I'm in the same boat as you. Up at 5am at work by 7am home around 6pm. Last weekend was the first time I had any kind of real time to play and I ran into problems the entire way. Almost took the fun out of it.


----------



## mcblink

ToneWitch said:


> Thanks man for years I had been playing this solo not knowing the center section like “meh close enough” but I wanted to finally get it just like the album. I’ll get it even smoother later but I was stoked on it so had to share lol


Well done!


----------



## Mitchell Pearrow

LiveeviL2000 said:


> I'm in the same boat as you. Up at 5am at work by 7am home around 6pm. Last weekend was the first time I had any kind of real time to play and I ran into problems the entire way. Almost took the fun out of it.


My commute is also sucking the life out of me, SoCal traffic is the pits, typical 70 miles one way, can do it at 1-1/2 hours in the am 2-3 on the way home..


----------



## Ramo

@Mitchell Pearrow @LiveeviL2000 

my work is 0.8 miles away from my home and I drive there, when you sit in traffic think of uncle ramo


----------



## Eric'45

Ramo said:


> This is how I do it, excuse my rumbling… My English is not great


Thanks for explaining that, and your English is nothing to worry about, I don't know if mine would sound better for a native English speaker (you now, ze german accent ).
Turns out my approach was not completely wrong. I previously tried to play a loud precount to match the signals better. Your Vid showed me that it can be done successfully, and I just have to try harder to match the Audio .


----------



## Mitchell Pearrow

Ramo said:


> @Mitchell Pearrow @LiveeviL2000
> 
> my work is 0.8 miles away from my home and I drive there, when you sit in traffic think of uncle ramo


You do mean my nephew Ramo lol


----------



## Ramo

Eric'45 said:


> Thanks for explaining that, and your English is nothing to worry about, I don't know if mine would sound better for a native English speaker (you now, ze german accent ).
> Turns out my approach was not completely wrong. I previously tried to play a loud precount to match the signals better. Your Vid showed me that it can be done successfully, and I just have to try harder to match the Audio .
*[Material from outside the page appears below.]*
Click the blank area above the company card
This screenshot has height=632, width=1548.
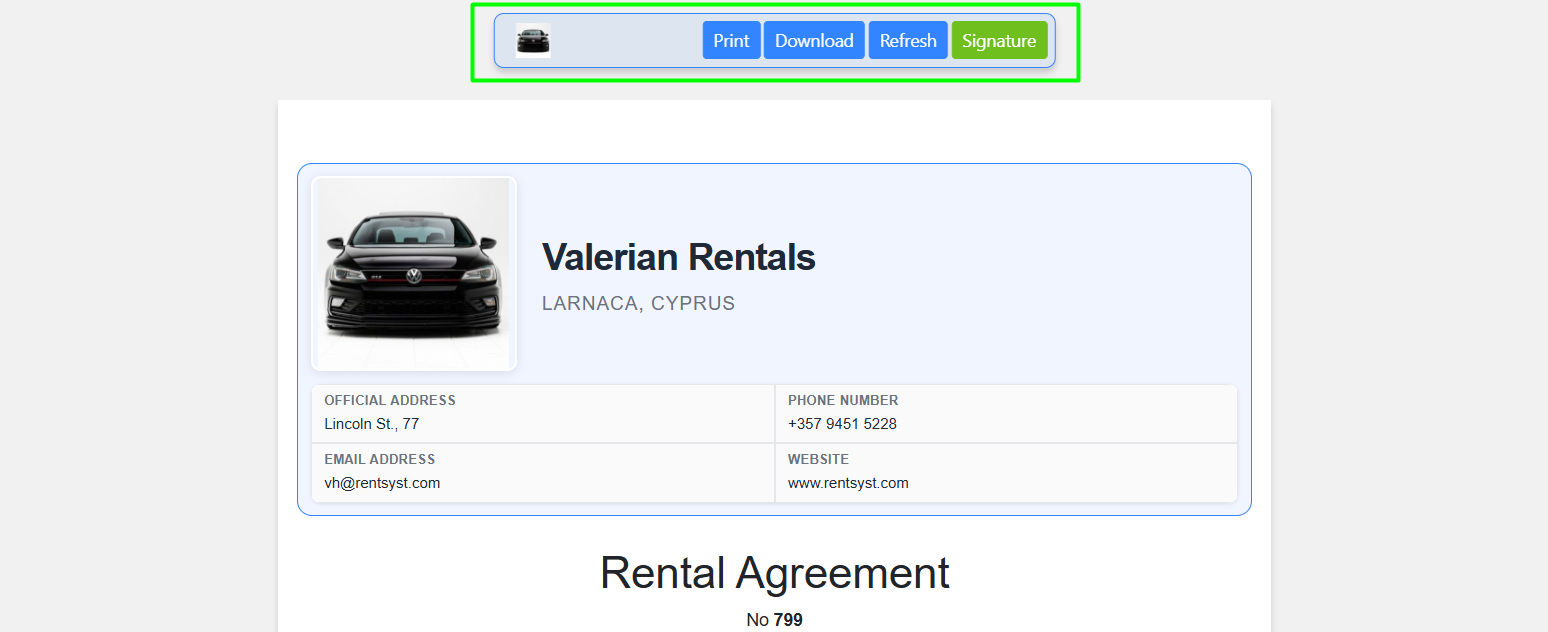(x=774, y=131)
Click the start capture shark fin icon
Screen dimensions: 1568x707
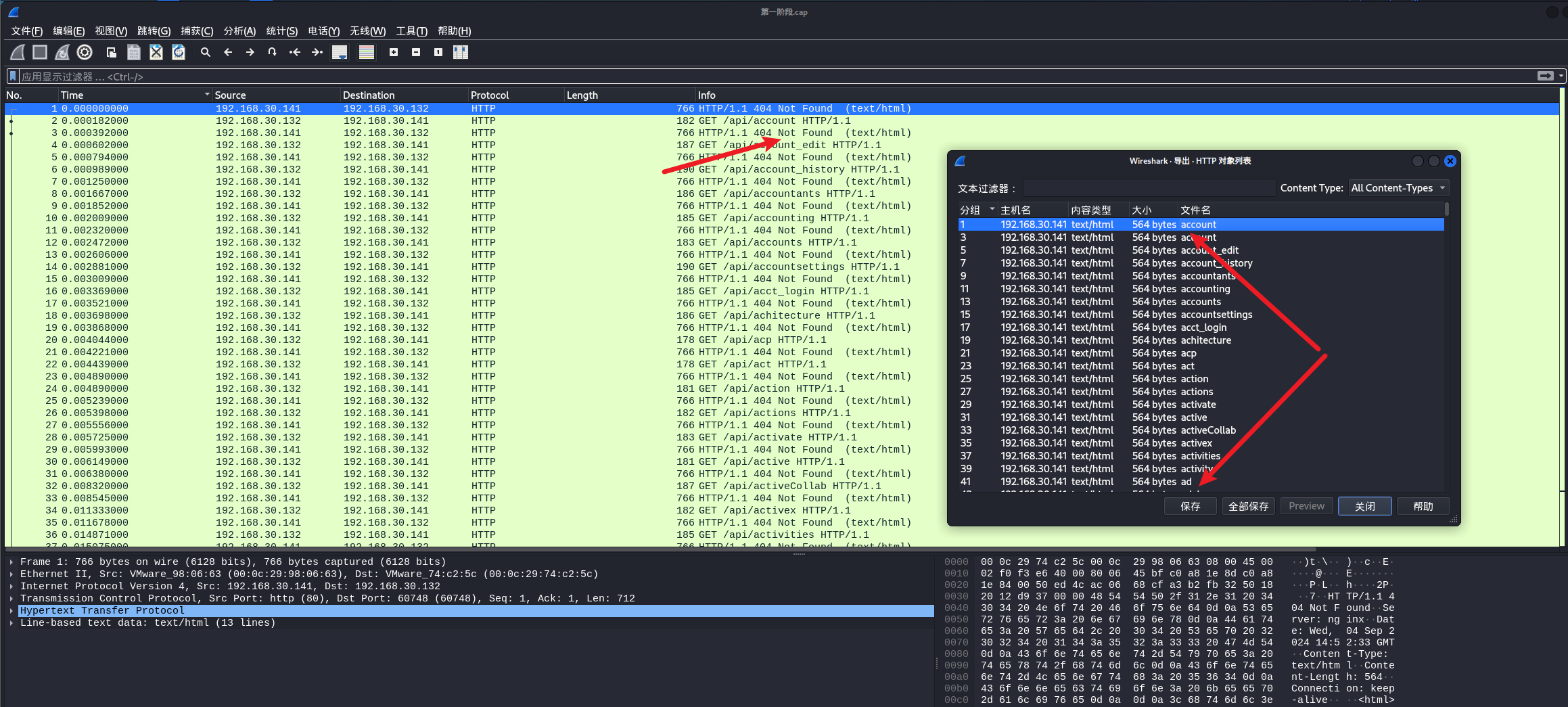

Thanks, bro, not sure with my funny accent if natives understand me clearly.
About the wave files, yes you can still match it but its a bit harder to do.
Im glad you found the video useful.


@Mitchell Pearrow I can walk there but I can’t be arsed to walk in cold


----------



## Headache

Pickup comparison.
Seymour Duncan SH6
Seymour Duncan Nazgûl
Seymour Duncan Blackouts EMTY


----------



## Mitchell Pearrow

Headache said:


> Pickup comparison.
> Seymour Duncan SH6
> Seymour Duncan Nazgûl



Hard an heavy rocking as I have been accustomed to hearing.
Never a disappointment ..


----------



## LiveeviL2000

Headache said:


> Pickup comparison.
> Seymour Duncan SH6
> Seymour Duncan Nazgûl
> Seymour Duncan Blackouts EMTY



Ramo finally made you a Reaper convert. 
I haven’t delved into that yet, but someday. 
All 3 sound awesome. 
If I had to pick my favorite. 
The SH6 and Nazgûl are it. 
Nazgûl sound like a little more output than the distortion pup. 
Blackouts sound a ton warmer and fuller. 
But that white explorer is sweet. Something about white with a black pickguard does it for me. 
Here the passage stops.